Saved data entries:
******
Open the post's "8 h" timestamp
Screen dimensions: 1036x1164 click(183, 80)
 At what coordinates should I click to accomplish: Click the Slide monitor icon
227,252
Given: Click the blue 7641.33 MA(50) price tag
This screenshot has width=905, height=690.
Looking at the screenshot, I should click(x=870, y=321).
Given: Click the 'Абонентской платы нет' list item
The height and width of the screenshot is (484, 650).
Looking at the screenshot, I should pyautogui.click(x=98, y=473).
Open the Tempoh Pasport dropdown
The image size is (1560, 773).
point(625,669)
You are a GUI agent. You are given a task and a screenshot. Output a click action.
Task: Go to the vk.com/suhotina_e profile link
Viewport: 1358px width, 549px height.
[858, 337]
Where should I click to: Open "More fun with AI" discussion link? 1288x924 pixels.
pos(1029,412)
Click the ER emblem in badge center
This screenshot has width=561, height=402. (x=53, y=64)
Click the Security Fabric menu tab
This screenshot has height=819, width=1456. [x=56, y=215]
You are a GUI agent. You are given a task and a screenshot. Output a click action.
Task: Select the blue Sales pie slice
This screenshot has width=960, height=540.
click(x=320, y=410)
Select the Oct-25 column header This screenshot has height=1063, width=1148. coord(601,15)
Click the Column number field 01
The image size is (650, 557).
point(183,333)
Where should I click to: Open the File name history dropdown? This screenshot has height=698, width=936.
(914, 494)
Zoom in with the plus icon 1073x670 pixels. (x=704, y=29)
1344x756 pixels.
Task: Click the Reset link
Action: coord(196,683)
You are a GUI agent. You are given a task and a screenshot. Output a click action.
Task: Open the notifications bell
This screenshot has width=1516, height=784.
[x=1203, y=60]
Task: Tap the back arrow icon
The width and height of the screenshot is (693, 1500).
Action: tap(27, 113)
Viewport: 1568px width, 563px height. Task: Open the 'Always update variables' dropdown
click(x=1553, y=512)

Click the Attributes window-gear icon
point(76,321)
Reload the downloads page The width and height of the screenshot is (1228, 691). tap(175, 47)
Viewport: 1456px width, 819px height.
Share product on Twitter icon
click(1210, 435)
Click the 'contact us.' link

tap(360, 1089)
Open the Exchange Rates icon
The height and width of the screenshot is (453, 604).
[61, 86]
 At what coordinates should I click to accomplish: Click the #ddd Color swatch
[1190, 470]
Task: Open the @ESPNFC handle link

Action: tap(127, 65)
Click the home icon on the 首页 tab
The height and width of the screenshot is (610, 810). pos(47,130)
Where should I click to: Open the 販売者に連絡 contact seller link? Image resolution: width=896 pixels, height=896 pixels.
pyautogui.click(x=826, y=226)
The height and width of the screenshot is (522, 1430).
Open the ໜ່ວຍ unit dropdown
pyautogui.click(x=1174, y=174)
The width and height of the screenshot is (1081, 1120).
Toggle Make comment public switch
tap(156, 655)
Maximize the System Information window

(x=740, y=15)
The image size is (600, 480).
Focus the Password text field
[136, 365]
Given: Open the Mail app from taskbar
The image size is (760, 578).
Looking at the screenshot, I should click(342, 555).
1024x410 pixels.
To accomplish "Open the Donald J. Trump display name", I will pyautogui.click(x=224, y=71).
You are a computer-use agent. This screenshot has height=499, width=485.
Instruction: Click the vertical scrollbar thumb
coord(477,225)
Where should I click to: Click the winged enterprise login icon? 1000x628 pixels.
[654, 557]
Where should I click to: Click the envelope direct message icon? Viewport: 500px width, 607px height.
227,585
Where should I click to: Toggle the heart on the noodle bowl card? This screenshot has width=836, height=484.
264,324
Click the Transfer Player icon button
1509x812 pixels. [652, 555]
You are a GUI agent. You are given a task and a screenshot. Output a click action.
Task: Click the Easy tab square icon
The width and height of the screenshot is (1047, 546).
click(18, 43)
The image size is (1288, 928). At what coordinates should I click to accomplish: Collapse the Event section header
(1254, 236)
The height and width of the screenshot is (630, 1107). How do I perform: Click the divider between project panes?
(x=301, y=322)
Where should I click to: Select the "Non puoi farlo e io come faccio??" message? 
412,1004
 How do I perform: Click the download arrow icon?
******
HOW TO COMPLETE THIS TASK:
Find "blue" in the data above. Report each line where it appears.

WRITTEN RESPONSE:
Given: Click the blue 7641.33 MA(50) price tag
Task: Select the blue Sales pie slice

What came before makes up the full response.